Elle s'était forcée à prononcer ces mots avec entrain, mais Michelangelo dut s'apercevoir que son ton était feint, car il lui adressa un sourire compatissant. En cet instant, Marion se sentait encore plus inutile que jamais depuis qu'elle avait rejoint le groupe formé par les tortues, April et Casey.

D'un pas traînant, elle s'éloigna, tandis que les quatre garçons se reconcentraient déjà sur la carte de Léonardo. Au même instant, elle aperçut la rouquine qui sortait du laboratoire de Donatello. Celle-ci ne semblait pas de meilleure humeur qu'elle et perdue dans ses pensées, elle lui passa devant sans même la voir, en se dirigeant vers l'escalier.

- Oh, Marion ? Tu es descendue ? s'exclama-t-elle, surprise, après que l'intéressée eut toussoté pour lui faire remarquer sa présence.

- Oui, depuis quelques minutes à peine et juste assez longtemps pour me faire évincer de la mission qui concerne Karai. Enfin, j'admets que Léonardo a une bonne raison de me tenir à l'écart, mais je ne peux m'empêcher d'être légèrement dépitée.

- J'allais monter là-haut pour te rejoindre et t'aider à faire un peu de ménage. Je comprendrais que tu en aies assez, mais je crois que moi aussi, j'ai besoin de m'occuper les mains, alors si tu veux m'accompagner, tu pourras m'expliquer tout ça.

- Pourquoi pas ? Il n'y a que comme ça que j'ai l'impression de servir à quelque chose.

April précéda son amie dans les escaliers en colimaçon jusqu'à l'étage, puis dans la chambre de Michelangelo, où l'odeur des vieux morceaux de pizzas en décomposition qu'elles avaient jeté trois jours auparavant ne s'était pas totalement estompée. Elles avaient longtemps essayé de concentrer leur effort sur une seule chambre à la fois, mais ce travail était si lent et si fastidieux qu'elles alternaient les pièces, afin de se dépayser un peu.

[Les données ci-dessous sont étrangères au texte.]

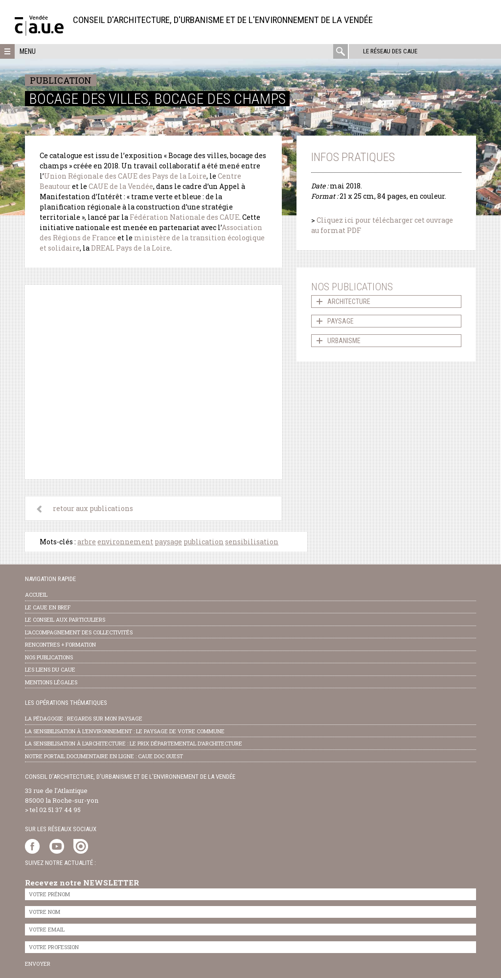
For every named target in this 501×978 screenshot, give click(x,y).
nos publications (49, 657)
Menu (28, 51)
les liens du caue (50, 669)
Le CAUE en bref (47, 607)
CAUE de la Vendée (121, 186)
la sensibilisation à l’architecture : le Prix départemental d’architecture (133, 743)
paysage (168, 541)
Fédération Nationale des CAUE (184, 217)
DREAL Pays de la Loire (130, 248)
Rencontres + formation (60, 644)
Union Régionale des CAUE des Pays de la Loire (125, 176)
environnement (125, 541)
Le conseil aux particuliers (65, 619)
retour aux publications (93, 508)
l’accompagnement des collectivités (79, 632)
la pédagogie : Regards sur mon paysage (83, 718)
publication (203, 541)
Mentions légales (51, 682)
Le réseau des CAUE (390, 51)
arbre (86, 541)
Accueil (36, 594)
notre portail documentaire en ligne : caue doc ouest (104, 756)
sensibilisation (251, 541)
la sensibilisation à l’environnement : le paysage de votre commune (125, 731)
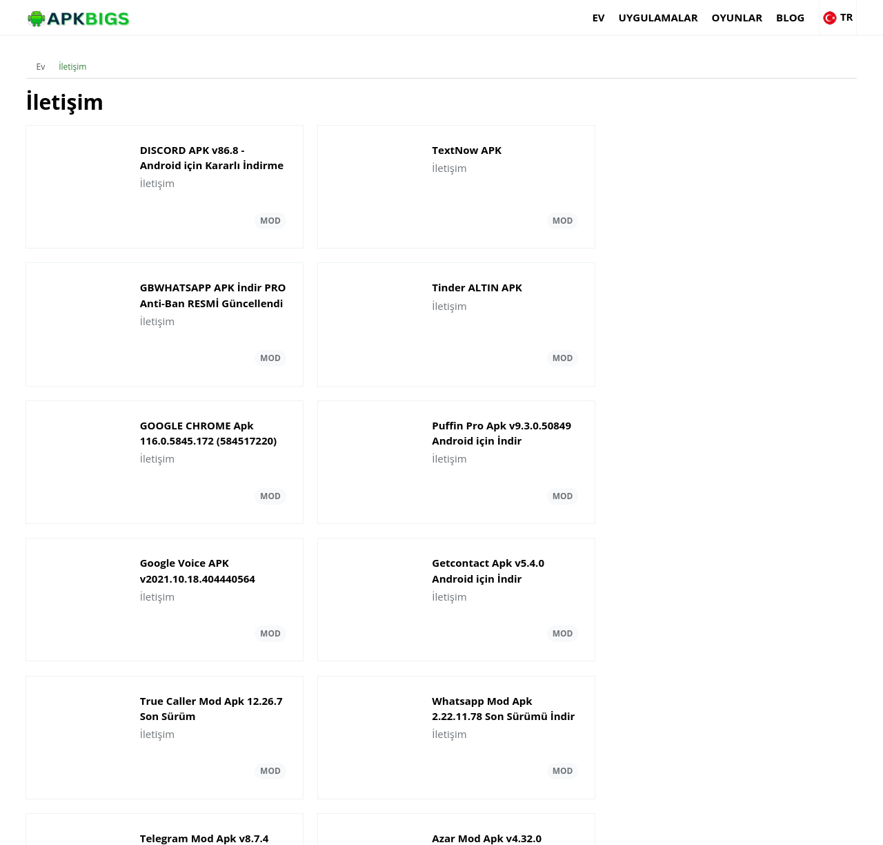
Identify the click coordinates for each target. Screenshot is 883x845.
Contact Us (834, 828)
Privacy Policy (773, 828)
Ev (551, 17)
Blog (743, 17)
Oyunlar (689, 17)
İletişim (74, 58)
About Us (610, 828)
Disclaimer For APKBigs (688, 828)
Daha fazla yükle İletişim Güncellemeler (441, 680)
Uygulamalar (611, 17)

Tandis que Marion continuait à trier les objets qu'il était possible de sauver et qu'April manipulait avec précaution -et à l'aide d'un crayon à papier- les slips sales de Mikey, la première se mit en devoir de lui raconter la conversation qu'elle venait d'avoir avec Raph et Léo. Son interlocutrice, bien qu'elle compatisse avec le sentiment qui l'étreignait d'être tenue à l'écart, se rangea à l'opinion des tortues, en affirmant que cette décision était sans nul doute la plus sage.

- Et toi ? Qu'est-ce qui t'arrive ? s'enquit à son tour la jeune fille châtaine. Tu ne m'as pas semblé dans ton assiette lorsque tu es sortie du labo. Un souci avec le rétro-mutagène ?

- Non, rien, affirma précipitamment April. Tout va très bien. Je t'assure.

Sa voix aiguë et sa façon de détourner le regard d'un air gêné pour ne pas la regarder en face permirent à Marion de comprendre aisément qu'elle ne lui disait pas toute la vérité. Cela avait-il un lien avec les sentiments que Donatello lui portait vraisemblablement ? Elle était prête à parier que oui et aurait aimé en savoir plus, toutefois jouer les commères ne lui ressemblait pas. Si son amie n'avait pas envie de lui en parler, elle ne forcerait pas.

- Bon... Hum... Je crois qu'en continuant à ce rythme, nous aurons fini de vider les chambres d'ici la fin de la semaine, annonça la rouquine, désireuse de changer de sujet. Si les tortues parviennent à réparer le mobilier, elles pourront revenir dormir ici.

- Ainsi, nous n'aurons plus à supporter les ronflements de Raph et de Mikey dans la même pièce.

- Hélas, il restera Casey.

Puisque les humains ne disposaient pas de leur propre chambre, ils continueraient à passer leurs nuits au rez-de-chaussée, dans les nids de fortune qu'ils s'étaient constitués avec les couvertures et les draps que les Kraangs avaient laissé en lambeaux derrière eux.

- Il sera plus simple de l'étouffer avec une taie d'oreiller s'il est seul, commenta Marion.

Les deux adolescentes éclatèrent d'un petit rire qui, l'espace de quelques secondes, suffit à les distraire de leurs préoccupations. Cela ne fut toutefois qu'éphémère et ce fut toujours avec leurs sombres pensées qu'elles se remirent à l'ouvrage.